MEYERS: I should say, it’s easy to find time to work with my brother, because it doesn’t feel like work. In the case of AP Bio and The Amber Ruffin Show, if Shoemaker and I have any vision of the kind of producers we want to be, it’s to make room for people who have super strong visions to have shows so we will have to do very little because they are so talented that we’d only get in the way. There are times we hear really good ideas from people and we realize they maybe have a little less experience and would be better served going to a different kind of producer.
DEADLINE: I take it there’s not going to be a Conan vs.

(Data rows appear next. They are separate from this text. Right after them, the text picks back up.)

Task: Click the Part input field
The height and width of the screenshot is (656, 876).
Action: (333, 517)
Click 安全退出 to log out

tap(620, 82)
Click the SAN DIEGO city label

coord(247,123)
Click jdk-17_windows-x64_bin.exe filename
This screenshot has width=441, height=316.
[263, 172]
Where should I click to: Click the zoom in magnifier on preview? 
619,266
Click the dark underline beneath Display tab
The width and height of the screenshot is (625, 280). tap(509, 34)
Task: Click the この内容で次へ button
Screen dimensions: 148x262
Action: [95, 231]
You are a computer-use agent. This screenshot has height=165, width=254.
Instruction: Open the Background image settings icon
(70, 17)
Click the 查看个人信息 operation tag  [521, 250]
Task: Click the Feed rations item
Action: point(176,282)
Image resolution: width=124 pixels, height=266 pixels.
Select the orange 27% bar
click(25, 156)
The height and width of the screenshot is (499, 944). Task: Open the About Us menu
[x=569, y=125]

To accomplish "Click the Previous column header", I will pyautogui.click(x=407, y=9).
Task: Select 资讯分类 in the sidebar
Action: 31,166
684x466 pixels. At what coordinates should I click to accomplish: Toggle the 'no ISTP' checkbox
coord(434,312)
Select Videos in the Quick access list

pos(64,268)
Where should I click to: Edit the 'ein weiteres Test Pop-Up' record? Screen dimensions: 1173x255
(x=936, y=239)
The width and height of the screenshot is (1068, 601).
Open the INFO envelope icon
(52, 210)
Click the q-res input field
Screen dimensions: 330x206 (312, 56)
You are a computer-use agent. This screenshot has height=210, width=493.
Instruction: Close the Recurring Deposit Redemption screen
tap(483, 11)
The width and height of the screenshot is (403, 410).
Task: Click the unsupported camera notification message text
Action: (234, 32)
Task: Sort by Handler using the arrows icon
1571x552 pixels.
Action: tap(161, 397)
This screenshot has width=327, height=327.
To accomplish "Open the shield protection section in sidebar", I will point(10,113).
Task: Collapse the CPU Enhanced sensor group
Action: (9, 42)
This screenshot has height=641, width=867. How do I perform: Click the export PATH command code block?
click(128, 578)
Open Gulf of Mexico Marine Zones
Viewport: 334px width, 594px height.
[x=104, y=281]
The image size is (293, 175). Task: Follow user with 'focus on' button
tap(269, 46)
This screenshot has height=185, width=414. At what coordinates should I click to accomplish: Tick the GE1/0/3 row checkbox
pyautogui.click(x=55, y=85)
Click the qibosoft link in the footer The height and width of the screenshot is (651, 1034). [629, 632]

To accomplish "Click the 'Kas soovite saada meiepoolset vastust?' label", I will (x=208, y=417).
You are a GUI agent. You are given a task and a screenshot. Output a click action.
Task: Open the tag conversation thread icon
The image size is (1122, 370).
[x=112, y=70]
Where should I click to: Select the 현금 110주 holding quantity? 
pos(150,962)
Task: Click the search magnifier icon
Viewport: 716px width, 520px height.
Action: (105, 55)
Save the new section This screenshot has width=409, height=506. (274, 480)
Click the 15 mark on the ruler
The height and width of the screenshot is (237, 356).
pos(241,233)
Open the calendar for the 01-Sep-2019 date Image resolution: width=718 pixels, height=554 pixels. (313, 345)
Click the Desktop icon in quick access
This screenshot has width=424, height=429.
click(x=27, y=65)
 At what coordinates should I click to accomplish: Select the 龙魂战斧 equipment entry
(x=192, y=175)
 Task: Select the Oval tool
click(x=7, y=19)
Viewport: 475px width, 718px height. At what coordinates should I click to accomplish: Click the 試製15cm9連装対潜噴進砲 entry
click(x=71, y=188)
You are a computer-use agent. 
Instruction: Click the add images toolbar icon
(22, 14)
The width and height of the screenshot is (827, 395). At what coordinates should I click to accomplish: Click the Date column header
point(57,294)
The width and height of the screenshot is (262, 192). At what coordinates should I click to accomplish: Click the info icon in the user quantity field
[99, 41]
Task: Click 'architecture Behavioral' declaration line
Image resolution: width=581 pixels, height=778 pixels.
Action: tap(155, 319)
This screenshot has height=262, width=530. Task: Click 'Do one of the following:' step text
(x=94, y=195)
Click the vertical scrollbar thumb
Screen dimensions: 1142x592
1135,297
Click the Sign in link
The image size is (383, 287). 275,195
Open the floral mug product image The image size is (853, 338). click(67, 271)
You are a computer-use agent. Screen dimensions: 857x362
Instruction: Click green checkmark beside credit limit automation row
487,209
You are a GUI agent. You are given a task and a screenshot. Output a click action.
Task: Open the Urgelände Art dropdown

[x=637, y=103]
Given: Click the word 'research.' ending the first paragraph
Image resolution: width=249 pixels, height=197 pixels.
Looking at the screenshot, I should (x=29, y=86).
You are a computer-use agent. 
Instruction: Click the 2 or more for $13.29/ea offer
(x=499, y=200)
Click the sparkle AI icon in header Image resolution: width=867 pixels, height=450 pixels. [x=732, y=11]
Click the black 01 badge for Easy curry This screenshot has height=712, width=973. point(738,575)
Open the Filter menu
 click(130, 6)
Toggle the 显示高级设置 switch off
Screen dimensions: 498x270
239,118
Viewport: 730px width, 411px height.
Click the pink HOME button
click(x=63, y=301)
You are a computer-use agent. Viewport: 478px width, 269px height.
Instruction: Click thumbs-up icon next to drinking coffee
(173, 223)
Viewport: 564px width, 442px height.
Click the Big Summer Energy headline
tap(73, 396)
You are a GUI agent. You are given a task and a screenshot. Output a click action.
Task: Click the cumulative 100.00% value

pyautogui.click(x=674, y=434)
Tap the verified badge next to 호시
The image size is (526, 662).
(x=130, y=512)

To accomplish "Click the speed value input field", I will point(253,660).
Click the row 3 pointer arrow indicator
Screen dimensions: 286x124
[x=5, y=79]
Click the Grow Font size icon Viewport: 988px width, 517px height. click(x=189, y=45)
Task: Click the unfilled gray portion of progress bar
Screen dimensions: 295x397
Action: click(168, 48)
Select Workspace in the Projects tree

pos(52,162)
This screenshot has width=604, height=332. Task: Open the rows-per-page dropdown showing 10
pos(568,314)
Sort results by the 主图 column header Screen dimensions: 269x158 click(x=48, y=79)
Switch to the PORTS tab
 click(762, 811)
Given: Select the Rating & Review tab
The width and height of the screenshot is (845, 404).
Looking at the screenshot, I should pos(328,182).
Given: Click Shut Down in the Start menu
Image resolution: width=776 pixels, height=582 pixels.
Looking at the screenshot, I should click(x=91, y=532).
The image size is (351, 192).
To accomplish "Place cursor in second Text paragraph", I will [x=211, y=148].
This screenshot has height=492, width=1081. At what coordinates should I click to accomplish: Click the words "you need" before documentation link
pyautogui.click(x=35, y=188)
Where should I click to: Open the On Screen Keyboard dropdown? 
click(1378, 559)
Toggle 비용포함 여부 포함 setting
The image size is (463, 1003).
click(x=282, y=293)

Jay Leno style fight between you and Jimmy Fallon for The Tonight Show any time soon?
MEYERS: No. If we’re lucky enough to reup again, the same thing will happen. I love having a 12:30am show, I genuinely do, I’ve always been very lucky to have Jimmy as a lead in and I think we complement each other very well.
DEADLINE: A Little Late with Lilly Singh used to follow you and that show is ending. Do you see a time when we might get a woman or a person of color in one of the main late-night slots?
MEYERS: I certainly hope so and I have to imagine that anyone with an eye for talent would think that Amber [Ruffin] would be a perfect person to fill one of those roles. If she comes and takes my job, I’ll just have to tip my cap and say ‘You’re the Highlander now’.
DEADLINE: We’re talking ostensibly because of the Emmys; how much do you hate campaigning and how do you feel about your name entering the main category conversation?
MEYERS: I don’t like campaigning but I do enjoy talking about my show so at least you get a little of column B with column A. In general, we’ve been lucky and delighted to have our show nominated for writing over the years and that’s part of the show that we take a great amount of pride in so it is a very nice honor that we try not to take too seriously and no matter what happens, I will always have hosted the Emmys. They can’t take that away from me.
Late Night is produced by Universal Television and Broadway Video with Mike Shoemaker as showrunner and Lorne Michaels as exec producer.